Jane shared latest research: Writing is more cathartic when structured. Studies have shown when writing about trauma, those who structured a story with beginning, middle and end were more likely to work through the trauma, externalise their emotions, and find resolution. The role of ‘disorganised’ bites of social media in not resolving issues was also discussed.
Following morning tea, was a panel on marketing and grabbing opportunities to promote your book once it is published. Mandy Macky (bookshop owner of Dymocks Adelaide), Carla Caruso(author), Jared Thomas (author) and Kristin Weidenback (author) spoke of recent changes in publishing; writers are now expected to do most of their own marketing and offered some advice. Advice given included:
- build relationships with local book stores,
- contact the local papers with information on book launches and events,
- contact libraries,
- look for speaking opportunities related to your book, themes or topics covered in your writing. Know your topic.
- write articles for blogs covering related to themes or topics covered in your writing. Add your bio and where to buy your books
- Don’t discount visiting country areas for launches, book signings
- take your books to events to sell
- social media
- interviews – find a quirky angle
- networking with other authors, publishers, book sellers
- know your budget
- think ahead and plan a marketing strategy before your book is published.

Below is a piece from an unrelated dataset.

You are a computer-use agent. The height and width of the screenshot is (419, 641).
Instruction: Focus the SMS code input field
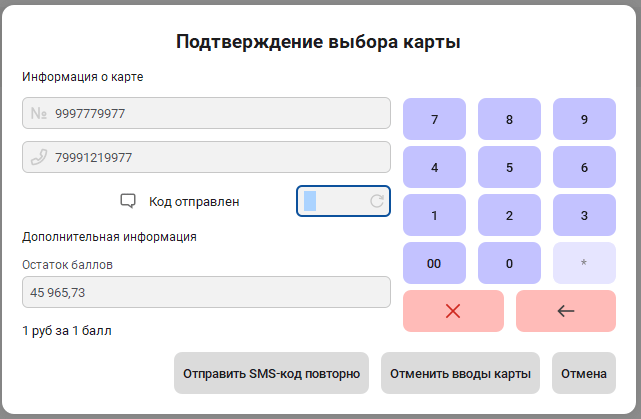click(x=335, y=201)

- try not to have your book debut when there are a large number of others being launched (especially if by well known authors) – or you will get lost in the crowd.
- Exposure is the key!
This year’s Spontaneous Creation was hosted by Matt Gilbertson (celebrity gossip columnist) , Ben Chandler (YA author and academic) and Andrew Joyner (children’s illustrator). This is always a fun enterprise with unexpected results. The panel invited ideas from attendees, allowing the story to evolve as it may. Our story, The Jez Singer, was set in 1930s Hollywood, following the adventures of a script-writing dragon, his friend Rosso the Ardvark – a famous silent movie heart throb trying to break into the talkies – and a child star diva who redeems herself. Quite a few of my suggestions were used and I was (thankfully, it was only jokingly) asked to join the conveners. (eep! Hide, hide!) This regular session is very instructive to the way stories are created. We started with characters, looked at ways they could conflict and the story evolved from there.

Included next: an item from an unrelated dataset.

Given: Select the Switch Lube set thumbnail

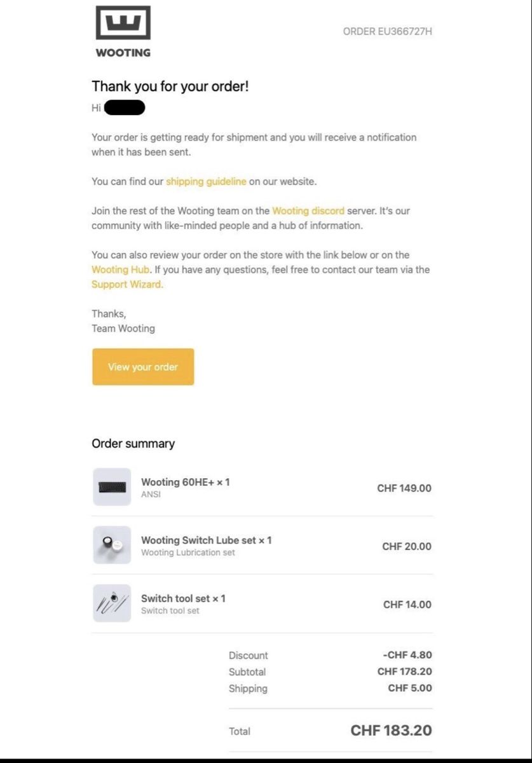Looking at the screenshot, I should tap(112, 545).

(artwork: (c) Andrew Joyner.
The Panel of Publishers is another regular feature, giving insights to the publishing world. Dyan Blacklock (publishing consultant), Michael Bollen (Wakefield Press), Sophie Hamley (Hachette Australia) and Leonie Tule (Tyle & Bateson Publishing) discussed recent trends in publishing, a day in the life of a publisher, response times, structual edits and agents. They confirmed it was acceptable to do multiple submissions of a manuscript – as long as you inform the publisher of this (though this does not effect the speed at which manuscripts are processed). It was interesting (and great!) to see the current positive outlook toward self-publishing.
This year one of my cohorts was brave enough to offer a first page (of a manuscript) to the panel (and got some great feedback). It is always interesting to hear what the publishers/editors have to recommend for each bit of prose. It also provides useful tips for those of us who did not put in a first page. Perhaps I will get the nerve next year?
Sadly I did not finish my short story for this year’s competition. Maybe that’s why I enjoyed the Awards Evening – nothing to lose!
This year I met other independent publishers, spoke to book sellers and discussed my book, Doctor Jack, with a group of attendees and gave out my card (well, they did say to network.)
But that’s not all.
Upcoming workshops associated with the Salisbury Writers’ Festival include a Poetry Slam (Friday 28th August), Northern Writers Connect Salisbury Muster (Saturday 29th August) and a Songwriting Workshop (Sunday 30th August). Congratulations to my friend Kylie Brice who has been invited to take part in the Songwriting workshop.